Madame Claude è ossessionata dal denaro ed è pronta a tutto pur di ottenere guadagni sempre maggiori: non si fa scrupoli a mandare le sue escort in situazioni pericolose, convinta che i soldi sapranno sempre e comunque ripagare i traumi subiti.
La protagonista, che ha una figlia adolescente che vive con l'anziana madre e con la quale non ha rapporti da tempo, ha intrapreso una scalata sociale sempre più vertiginosa. Ma passare dalle stelle alle stalle è un attimo e quando si trova in un complotto prossimo a coinvolgere il futuro presidente francese, la sua attività comincia a essere progressivamente sempre più a rischio.

Il diavolo è donna

Le figure ambigue che operano in un ambito criminale tollerato dalla connivenza delle forze dell'ordine hanno sempre destato un certo fascino al cinema, soprattutto quando si ha a che fare con film ispirati a personaggi realmente esistiti.
Non è però ben chiaro l'intento dietro a Madame Claude, operazione biografica basata su un periodo della vita di questa maitresse algida e spietata, mossa esclusivamente da interessi personali e senza scrupoli nel trattare le ragazze che accettavano di lavorare per lei. Se l'intento era quello di dar vita a un'opera sull'emancipazione femminile, la presunta celebrazione dello sfruttamento della prostituzione assume un sapore irritante, in caso contrario la sceneggiatura non prende una posizione netta di condanna.
Vero è che non si parla mai male dei morti - la vera Madame Claude è scomparsa nel 2015 - ma il ritratto che ne esce da queste due ore di visione è tutt'altro che lusinghiero e proprio in questa ambivalenza di approccio si denotano i maggiori difetti del progetto.

Corpo e anima

Nuovo original da poco disponibile nel catalogo Netflix, Madame Claude non trova mai il corretto modo di raccontarne la storia e i personaggi, con una miriade di sottotrame ammassate senza un preciso rigore logico e rese ulteriormente confusionarie da scelte di montaggio imprecise e sbilenche, tali da rendere la narrazione un convulso affastellarsi di dialoghi urlati, loschi intrighi tra i poteri forti e gratuite scene di sesso.
L'erotismo, che date le tematiche e la vicenda avrebbe dovuto avere un ruolo determinante, è infatti castrato da scene di sesso meccaniche e innaturali, con le grazie di alcune delle giovani attrici che vengono esposte in camera senza una precisa idea di come mostrare il corpo femminile su grande schermo.
Un errore ancor più pacchiano giacché dietro l'intero progetto, in fase di regia e scrittura, vi è proprio una donna, la francese Sylvie Verheyde, qui mai capace di dare anima e profondità al racconto e alla sua anonima protagonista, con tanto di finale in cui il trucco posticcio sancisce definitivamente quel senso di artificiosità che caratterizza d'altronde tutto l'insieme.

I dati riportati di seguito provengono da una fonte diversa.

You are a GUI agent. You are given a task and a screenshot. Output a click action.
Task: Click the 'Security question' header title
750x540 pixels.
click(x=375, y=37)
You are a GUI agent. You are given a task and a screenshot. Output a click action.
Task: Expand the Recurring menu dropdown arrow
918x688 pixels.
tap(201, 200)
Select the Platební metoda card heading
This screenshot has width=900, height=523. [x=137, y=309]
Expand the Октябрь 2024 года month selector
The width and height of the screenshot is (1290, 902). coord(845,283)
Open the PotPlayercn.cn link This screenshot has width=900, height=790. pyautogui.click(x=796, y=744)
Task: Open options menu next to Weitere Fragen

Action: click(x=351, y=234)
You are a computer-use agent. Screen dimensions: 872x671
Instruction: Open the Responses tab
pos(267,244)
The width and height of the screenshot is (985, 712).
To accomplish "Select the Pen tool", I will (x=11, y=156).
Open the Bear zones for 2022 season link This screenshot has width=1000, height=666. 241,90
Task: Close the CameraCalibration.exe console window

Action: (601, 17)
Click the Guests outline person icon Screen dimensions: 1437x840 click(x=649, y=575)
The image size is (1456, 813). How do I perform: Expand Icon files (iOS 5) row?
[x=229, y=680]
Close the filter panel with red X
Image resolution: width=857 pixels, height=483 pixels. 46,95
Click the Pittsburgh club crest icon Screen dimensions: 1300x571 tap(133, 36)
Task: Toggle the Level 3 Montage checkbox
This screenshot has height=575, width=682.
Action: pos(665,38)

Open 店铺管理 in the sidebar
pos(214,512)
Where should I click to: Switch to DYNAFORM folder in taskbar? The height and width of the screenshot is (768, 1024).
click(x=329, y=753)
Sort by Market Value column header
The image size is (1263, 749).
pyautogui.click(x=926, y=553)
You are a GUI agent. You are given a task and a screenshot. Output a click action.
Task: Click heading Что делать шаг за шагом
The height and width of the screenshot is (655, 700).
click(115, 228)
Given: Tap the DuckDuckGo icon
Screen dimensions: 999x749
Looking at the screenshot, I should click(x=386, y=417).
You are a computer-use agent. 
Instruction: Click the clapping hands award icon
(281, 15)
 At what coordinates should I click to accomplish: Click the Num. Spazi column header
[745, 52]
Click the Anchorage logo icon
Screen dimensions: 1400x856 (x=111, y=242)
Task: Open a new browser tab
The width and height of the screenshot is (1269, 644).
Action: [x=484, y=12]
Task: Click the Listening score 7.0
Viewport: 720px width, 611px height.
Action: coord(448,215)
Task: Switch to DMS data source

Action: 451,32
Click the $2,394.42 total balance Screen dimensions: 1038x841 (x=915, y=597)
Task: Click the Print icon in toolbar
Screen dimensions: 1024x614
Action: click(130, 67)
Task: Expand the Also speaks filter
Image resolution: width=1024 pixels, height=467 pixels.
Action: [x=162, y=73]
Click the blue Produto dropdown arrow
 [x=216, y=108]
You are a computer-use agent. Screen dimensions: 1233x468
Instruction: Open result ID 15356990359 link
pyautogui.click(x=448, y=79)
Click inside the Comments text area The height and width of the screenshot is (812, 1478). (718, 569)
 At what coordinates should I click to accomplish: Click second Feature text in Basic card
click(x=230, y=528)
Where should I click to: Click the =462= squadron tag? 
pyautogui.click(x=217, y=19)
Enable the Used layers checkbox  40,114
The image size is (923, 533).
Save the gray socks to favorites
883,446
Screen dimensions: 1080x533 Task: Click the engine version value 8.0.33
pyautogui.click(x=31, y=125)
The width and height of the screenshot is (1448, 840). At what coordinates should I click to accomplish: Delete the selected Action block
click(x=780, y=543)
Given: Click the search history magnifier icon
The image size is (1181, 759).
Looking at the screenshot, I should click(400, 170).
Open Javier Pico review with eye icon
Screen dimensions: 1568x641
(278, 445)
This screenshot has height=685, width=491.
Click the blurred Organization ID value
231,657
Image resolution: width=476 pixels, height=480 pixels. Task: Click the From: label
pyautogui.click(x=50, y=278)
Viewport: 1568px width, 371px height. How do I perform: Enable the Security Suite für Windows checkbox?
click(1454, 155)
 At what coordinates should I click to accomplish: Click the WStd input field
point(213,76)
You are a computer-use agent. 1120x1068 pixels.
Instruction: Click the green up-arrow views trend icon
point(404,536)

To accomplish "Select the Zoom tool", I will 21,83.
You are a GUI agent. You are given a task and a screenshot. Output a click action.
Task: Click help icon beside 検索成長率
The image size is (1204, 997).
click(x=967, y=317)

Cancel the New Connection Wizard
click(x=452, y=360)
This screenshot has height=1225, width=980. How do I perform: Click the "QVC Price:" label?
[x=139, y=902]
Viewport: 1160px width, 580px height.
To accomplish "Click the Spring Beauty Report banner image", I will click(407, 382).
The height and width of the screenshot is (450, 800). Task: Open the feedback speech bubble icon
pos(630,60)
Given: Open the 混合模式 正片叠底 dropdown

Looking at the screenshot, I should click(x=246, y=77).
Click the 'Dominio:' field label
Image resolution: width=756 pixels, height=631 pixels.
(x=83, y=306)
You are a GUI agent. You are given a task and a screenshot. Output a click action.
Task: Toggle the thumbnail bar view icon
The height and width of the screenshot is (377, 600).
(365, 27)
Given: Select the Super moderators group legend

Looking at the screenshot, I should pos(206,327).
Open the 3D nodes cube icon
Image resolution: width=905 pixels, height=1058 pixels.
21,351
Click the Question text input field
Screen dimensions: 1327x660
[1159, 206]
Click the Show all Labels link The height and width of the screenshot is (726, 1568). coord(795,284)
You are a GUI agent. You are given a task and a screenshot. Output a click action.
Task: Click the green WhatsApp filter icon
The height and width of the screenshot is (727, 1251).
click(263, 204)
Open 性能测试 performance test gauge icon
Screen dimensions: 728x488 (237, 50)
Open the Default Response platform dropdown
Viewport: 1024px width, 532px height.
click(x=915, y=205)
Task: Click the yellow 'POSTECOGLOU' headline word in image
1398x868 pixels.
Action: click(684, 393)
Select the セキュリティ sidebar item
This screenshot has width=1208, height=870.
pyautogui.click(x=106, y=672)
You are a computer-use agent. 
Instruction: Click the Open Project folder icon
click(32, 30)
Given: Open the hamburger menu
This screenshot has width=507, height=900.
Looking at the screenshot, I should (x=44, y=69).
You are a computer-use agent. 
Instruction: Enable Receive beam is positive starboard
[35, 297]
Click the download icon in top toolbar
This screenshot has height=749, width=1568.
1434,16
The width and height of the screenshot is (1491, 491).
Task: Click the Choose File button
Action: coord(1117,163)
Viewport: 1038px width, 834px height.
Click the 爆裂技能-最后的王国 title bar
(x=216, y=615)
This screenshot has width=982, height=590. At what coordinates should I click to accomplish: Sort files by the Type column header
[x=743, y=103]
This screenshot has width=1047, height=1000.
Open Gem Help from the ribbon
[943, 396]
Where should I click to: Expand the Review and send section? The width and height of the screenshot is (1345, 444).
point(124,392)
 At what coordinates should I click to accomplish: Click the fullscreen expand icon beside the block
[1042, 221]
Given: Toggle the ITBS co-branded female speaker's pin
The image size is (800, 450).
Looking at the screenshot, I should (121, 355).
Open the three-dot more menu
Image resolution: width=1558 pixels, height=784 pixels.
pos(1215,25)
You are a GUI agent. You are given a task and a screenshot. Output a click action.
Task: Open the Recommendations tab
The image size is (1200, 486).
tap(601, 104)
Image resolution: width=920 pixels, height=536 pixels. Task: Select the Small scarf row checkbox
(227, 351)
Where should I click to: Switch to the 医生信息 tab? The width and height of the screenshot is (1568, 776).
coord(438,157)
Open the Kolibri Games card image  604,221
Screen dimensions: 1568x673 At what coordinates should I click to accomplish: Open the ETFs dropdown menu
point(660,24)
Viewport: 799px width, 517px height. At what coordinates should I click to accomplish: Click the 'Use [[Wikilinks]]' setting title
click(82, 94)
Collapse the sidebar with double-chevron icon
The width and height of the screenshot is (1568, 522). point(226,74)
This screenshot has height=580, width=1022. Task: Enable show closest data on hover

Madame Claude L'eleganza formale e qualche suggestiva canzone d'epoca poco possono per salvare un film profondamente sbagliato, non solo nell'approccio ma anche in una narrazione penalizzata da un montaggio suicida, che toglie tempo e spazio alla crescita della storia e dei personaggi. Non si comprende se Madame Claude voglia celebrare o criticare una figura ambigua come quella della protagonista, maitresse interessata esclusivamente al denaro e totalmente indifferente alle violenze e i soprusi subiti dalle ragazze che lavoravano per lei. Il biopic diventa così un lento, infinito, declino estetico e morale, con l'erotismo che muore in scene di sesso veloci e brutali e la totale mancanza di un'emotività che permetta di appassionarsi alla vicenda, tra complotti che coinvolgono le più alte cariche dello Stato e sottotrame che si perdono strada facendo nel caos generale.